DIRECTED BY ANATOLE LITVAK/1962
STREET DATE: July 26, 2016/KINO LORBER STUDIO CLASSICS
Two years following Psycho, in which Alfred Hitchcock so cagily utilized young Anthony Perkins, the actor turns up playing yet another mentally unstable lawbreaker. This time he’s in Paris, faking his death in the interest of an insurance scam; one worth $120,000. Despite being married to an especially beautiful Sophia Loren, he’s a total cad, seeing other women on the side while remaining frighteningly possessive of his wife.
Their marriage is of the “soul-sucking trap” variety: She wants out, but can’t find the door. Finally, she announces she’s done. When he counters with an offer for freedom that will include his promised disappearance, she’s convinced to do her part to score the payout. If only it were so simple…
Five Miles to Midnight is a nightmare story. A classic morality tale played as entertainment potboiler. By that standard, the film is pretty good. But who’s nightmare is it? In reality, it could be that of an old-school film publicist, looking for mileage on an oddly “stock” yet compelling star driven thriller/drama such as this. And speaking of mileage, that title does no favors. Merely a dropped line in the film, a downright forgettable title based upon a unit of distance measurement not even utilized where the story takes place is a head-scratchingly poor choice.
Unsurprisingly then, Five Miles to Midnight is virtually unknown. This, despite the presence of the two easy-on-the-eyes leads, the well photographed Paris location, and a director with a pretty solid track record. (The Snake Pit, Anastasia) By today’s opening weekend-centric standards, in which longevity matters less and less in favor of the immediate box office haul, perhaps the on-and-gone nature of Midnight doesn’t matter. Yet, for a well made, well performed film that has the markings of a work that should be better remembered, one wonders why it is forgotten to the degree that it is.
Perhaps the film leans entirely too heavily on persona. The personas of Perkins and Loren were, at this point, not just established, but popular. Perkins, having only recently turned the corner from being groomed as one of Hollywood’s latest boy heartthrobs, plays a character who is, from the outset, well, a psycho. He may not stab anyone to death in the shower, but his depiction of an obsessed and tightfisted husband is fueled with a palpable beneath-the-surface broil.

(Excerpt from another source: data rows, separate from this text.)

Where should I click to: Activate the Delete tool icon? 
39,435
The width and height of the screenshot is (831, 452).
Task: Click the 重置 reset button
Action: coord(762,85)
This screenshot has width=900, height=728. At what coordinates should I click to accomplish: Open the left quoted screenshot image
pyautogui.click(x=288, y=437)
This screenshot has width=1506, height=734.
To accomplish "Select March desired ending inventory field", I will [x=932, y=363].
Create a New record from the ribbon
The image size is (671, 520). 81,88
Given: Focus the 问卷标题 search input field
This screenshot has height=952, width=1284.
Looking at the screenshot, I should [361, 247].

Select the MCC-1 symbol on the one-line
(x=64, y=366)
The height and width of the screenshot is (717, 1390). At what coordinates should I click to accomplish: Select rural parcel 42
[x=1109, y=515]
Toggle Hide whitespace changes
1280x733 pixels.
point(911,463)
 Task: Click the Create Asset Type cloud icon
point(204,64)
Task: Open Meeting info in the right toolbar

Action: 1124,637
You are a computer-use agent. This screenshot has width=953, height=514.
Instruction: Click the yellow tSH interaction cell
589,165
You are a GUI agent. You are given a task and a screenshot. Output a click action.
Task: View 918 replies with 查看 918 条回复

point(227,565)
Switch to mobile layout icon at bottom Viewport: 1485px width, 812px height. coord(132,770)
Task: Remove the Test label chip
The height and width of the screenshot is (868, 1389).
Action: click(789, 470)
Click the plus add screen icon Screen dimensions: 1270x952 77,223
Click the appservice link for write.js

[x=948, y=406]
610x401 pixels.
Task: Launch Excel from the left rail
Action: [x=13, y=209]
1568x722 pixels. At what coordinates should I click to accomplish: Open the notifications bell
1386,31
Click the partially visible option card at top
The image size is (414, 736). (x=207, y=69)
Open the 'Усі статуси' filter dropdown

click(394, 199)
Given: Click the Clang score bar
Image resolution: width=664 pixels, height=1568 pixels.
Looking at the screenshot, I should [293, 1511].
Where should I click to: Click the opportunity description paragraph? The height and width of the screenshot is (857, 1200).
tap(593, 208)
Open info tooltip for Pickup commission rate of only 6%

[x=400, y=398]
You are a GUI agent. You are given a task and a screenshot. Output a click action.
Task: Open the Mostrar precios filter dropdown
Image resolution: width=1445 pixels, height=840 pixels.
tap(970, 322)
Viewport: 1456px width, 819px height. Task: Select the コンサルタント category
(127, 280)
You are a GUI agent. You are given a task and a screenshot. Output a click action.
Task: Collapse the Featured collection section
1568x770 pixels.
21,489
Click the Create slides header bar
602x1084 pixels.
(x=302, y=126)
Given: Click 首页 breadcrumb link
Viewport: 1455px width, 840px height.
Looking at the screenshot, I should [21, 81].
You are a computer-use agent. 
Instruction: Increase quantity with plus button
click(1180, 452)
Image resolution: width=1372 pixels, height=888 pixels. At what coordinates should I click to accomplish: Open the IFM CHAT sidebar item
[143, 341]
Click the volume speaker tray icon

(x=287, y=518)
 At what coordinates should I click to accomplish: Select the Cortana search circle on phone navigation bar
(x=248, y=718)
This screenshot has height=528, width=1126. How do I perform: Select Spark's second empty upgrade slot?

Loren is great as his boxed-in spouse in what is clearly a long-flaccid marriage. As the most famous and most successful of the several major Italian beauties of the time, it’s worth noting that this is an actual heavy-lifting acting role, her highly expressive face being by far her most revealed asset throughout. This marks the second pairing of Perkins and Loren, and is said to be a far more estranged and even “queer” depiction of a traditional marriage. (Their first screen pairing was Delbert Mann’s pre-Psycho 1958 romance Desire Under the Elms.)
Midnight was helmed by the Ukrainian-born Anatole Litvak, one of history’s most international working directors. His own history of relocation, sometimes under political duress, is varied, diverse and on par with that of Fritz Lang. In 1925, Litvak left the Soviet Union for Germany, where he fell in with filmmaking powerhouse UFA. Upon the rise of Adolf Hitler, he fled to Hollywood, where a studio career soon followed. Later still, he would settle in France, where this international production, and several others took root.
Like the actors themselves, Litvak’s directorial persona marks him as right for Midnight, with its global cast (all playing their native nationalities) and theme of being trapped and needing to get out. Although Litvak’s career is long and varied, specializing in this very type of crime/suspense story, Five Minutes to Midnight goes regularly unmentioned in the late director’s career recaps.
The new blu-ray edition from Kino Lorber’s Studio Classics line boasts a terrific transfer of the black and white film, popping with proper contrast, film grain, and detail. The audio, on the other hand, might be a more mixed bag. While always audible, this reviewer experienced arbitrary obvious lip synch issues throughout. This could be inherent in the film itself (how much of the dialogue was recorded post-synch?), the blu-ray’s production, or my home player? (Although this is typically not an issue with other discs.)
Extras include a seven minute French language alternate scene, and an array of trailers for other Sophia Loren movies. On a fun note, the cover art is reversible – choose between one of two great, vintage cover designs!
Five Miles to Midnight is a worthwhile catch for fans of Anthony Perkins and Sophia Loren; a thoroughly watchable film about a desperate woman who illegally gives in to financial temptation even when she herself doesn’t care about the money. Just as in stories such as Sam Raimi’s A Simple Plan, paranoia and consequences pile up, even as we root for “the right people” who are nonetheless doing wrong.
The images included in this review are screen captured images taken directly from the blu-ray.